▶ Text shown:
That micrometer has proven accurate over the years. My new Gaggia Classic Pro 2019 (RI9480/18) has a shower holder assembly that is essentially *58.4mm* across, give or take 20 microns.

The shower screen is smaller than the block, maybe even 54.7 mm as mentioned in your link, but what surely matters is that the shower block assembly must fit inside the top of the basket.

Now I think I get why 58.4mm tampers are so often mentioned. They will fit any basket that fits the machine head. Surely shower head and tamper are both supposed to be a good fit in the basket?

As for the gasket, I'd go as far as to say the red, as supplied when new, is perfect for the group as originally installed in my machine, especially with the OEM dual spout portafilter. It provides a good seal with the handle shy of 6 o'clock, and did so even when I choked the machine with original OPV. I don't even go to six o'clock. The aftermarket bottomless PF rotates a little further, but seals perfectly at 6 o'clock, especially to at most 9-bar now. I know you're trying to help, and I appreciate it, but while a thicker gasket might be right for other Classics, it seems it's not needed for mine. Did you have a different model? Maybe over the years the group heads Gaggia used have changed, and with it gasket dimensions? Or maybe some folk are using slightly different portafilters needing a thicker gasket? I don't know, but clearly we can't generalise about "Classics".

So, I really don't know why the anonymous ebay blind basket is so much smaller, but for sure it is totally incompatible with my GCP 2019, and I've seen similar comments in Amazon reviews for other "standard" 58mm blind baskets.

Ideally I'd just like a blind back-flush basket that actually fits over the 58.4mm head, as do the three OEM baskets Gaggia supplied, and as does the triple basket Mr Shades supplied with a bottomless portafilter. I'm wary of buying a collection that don't fit.

Failing that, it's rubber disc time, but I can imagine that might not always seal - several reviews suggest it's not plain sailing for everyone, so again, how to locate one that works?


----------



## ratty (Sep 22, 2019)

The last Classic I refurbished and sold I had to swop the 8.5mm thick group head gasket for an 8mm gasket. I put it down to the form of the basket lid profile allowing lock at

6 o'clock rather than the 'portafilter ear positions. But of course it could be a mixture of the two factors. Different baskets seem to lock at different positions. I also sent the blue 8.5mm thick silicone gasket as a spare, or in case of basket or portafilter change.

I have noticed this previously with 8.5mm seals that usually lock at 7 o'clock on Classics, with the baskets I use, and have tried an 8mm seal previously but locking position was before 5 o'clock so I didn't use it. On the last refurbishment the 8mm thick gasket worked perfectly and locked at 6!

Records
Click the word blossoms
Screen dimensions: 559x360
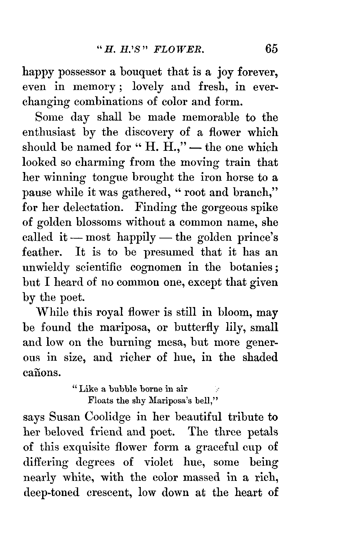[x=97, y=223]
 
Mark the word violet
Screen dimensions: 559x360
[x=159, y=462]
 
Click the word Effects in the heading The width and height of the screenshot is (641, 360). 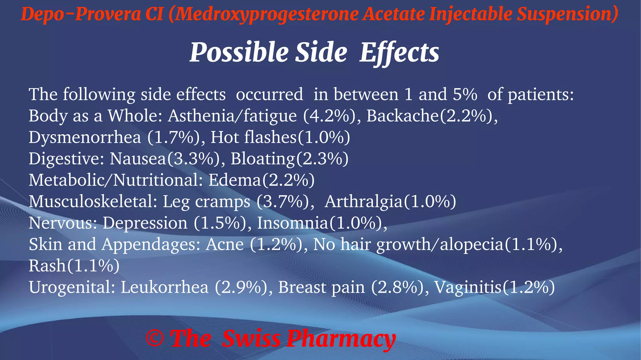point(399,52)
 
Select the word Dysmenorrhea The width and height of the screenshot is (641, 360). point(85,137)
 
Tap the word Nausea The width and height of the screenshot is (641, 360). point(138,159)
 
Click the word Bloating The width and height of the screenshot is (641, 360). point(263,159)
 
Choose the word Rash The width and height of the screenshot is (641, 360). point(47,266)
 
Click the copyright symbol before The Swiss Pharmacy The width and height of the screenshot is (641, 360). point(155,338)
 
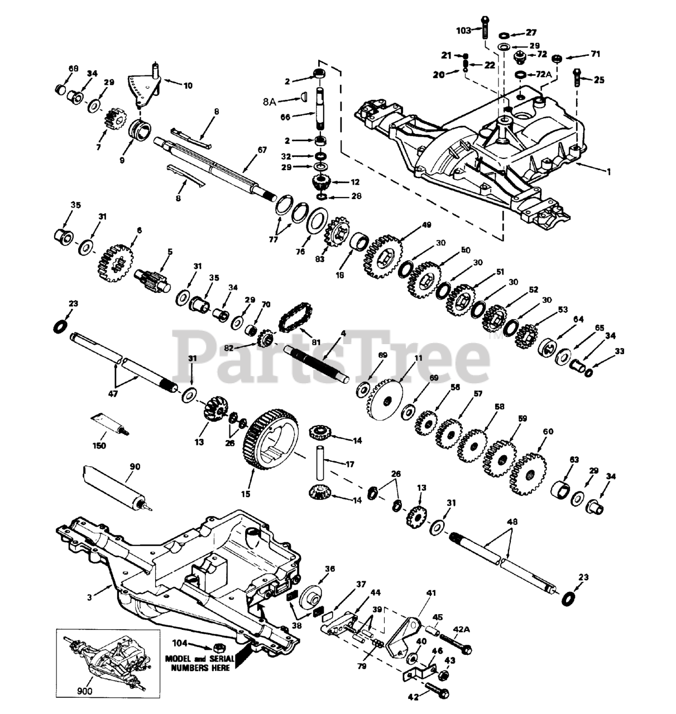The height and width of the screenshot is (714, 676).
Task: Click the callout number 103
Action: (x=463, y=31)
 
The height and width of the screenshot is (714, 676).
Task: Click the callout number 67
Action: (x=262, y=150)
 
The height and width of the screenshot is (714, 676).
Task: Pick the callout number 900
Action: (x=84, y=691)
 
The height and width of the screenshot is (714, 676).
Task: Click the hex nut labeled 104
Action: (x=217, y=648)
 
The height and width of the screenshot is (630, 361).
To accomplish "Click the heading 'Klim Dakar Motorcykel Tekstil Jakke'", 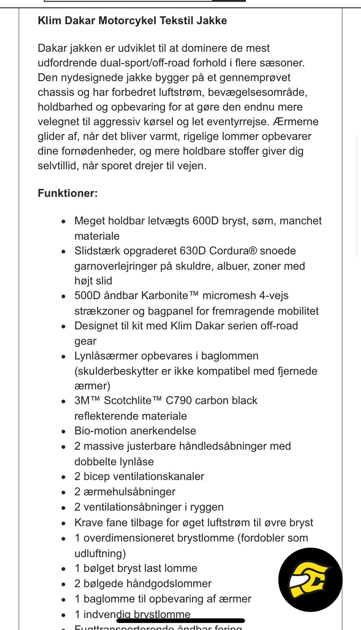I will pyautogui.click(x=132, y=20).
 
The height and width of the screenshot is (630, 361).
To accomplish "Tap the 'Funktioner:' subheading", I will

▶ Exercises to complete:
- A) In the Gaggia Classic thread, what thickness of group head gasket did ratty fit on the last refurbished Classic?
- B) Repeat the Gaggia Classic thread from "I have noticed" up to and including "locked at 6!".
- C) Go on with the Gaggia Classic thread, beginning after its final sentence.
The records are separate material with no connection to the Gaggia Classic thread.

▶ Results by task:
- A) An 8mm gasket, in place of the 8.5mm one.

- B)
I have noticed this previously with 8.5mm seals that usually lock at 7 o'clock on Classics, with the baskets I use, and have tried an 8mm seal previously but locking position was before 5 o'clock so I didn't use it. On the last refurbishment the 8mm thick gasket worked perfectly and locked at 6!

- C)
*Edit:* The basket I used with the 8mm group head seal was a VST 18g that locked at 6 o'clock.


----------



## Stox (Jul 19, 2020)

The blind filter that works best for me came as part of a brush/cleaning set. The specific ebay item isn't available any more but there are lots of others that look identical, e.g.

https://www.ebay.co.uk/itm/254997275769

It measures 58.5x70.1mm (IDxOD) while the 'sticky' basket is more like 58.4x70.7mm, so maybe it was jamming on the internal face as well.

Some 'standard' E61 filter baskets have the same issue, although I don't think I've (knowingly) had one where the internal diameter is too small. IMS and VST have specific baskets in their ranges for Gaggia machines, but I've found that 'standard' La Marzocco baskets (made by VST) fit beautifully.


----------



## bbstrikesagain (Aug 15, 2021)

Stox said:


> The blind filter that works best for me came as part of a brush/cleaning set. The specific ebay item isn't available any more but there are lots of others that look identical, e.g.
> 
> https://www.ebay.co.uk/itm/254997275769
> 
> ...


 Nailed then. No more than 70.0 externally, no less than 58.5 internally. They have to be out there, but how to source?

I've read that gaggia did widen the block versus previous models, and that commercial may be more like 58.3. So when is "58' not 58? When it's coffee and its really more like 58.5... Seems no one told the factory that churned out my blind.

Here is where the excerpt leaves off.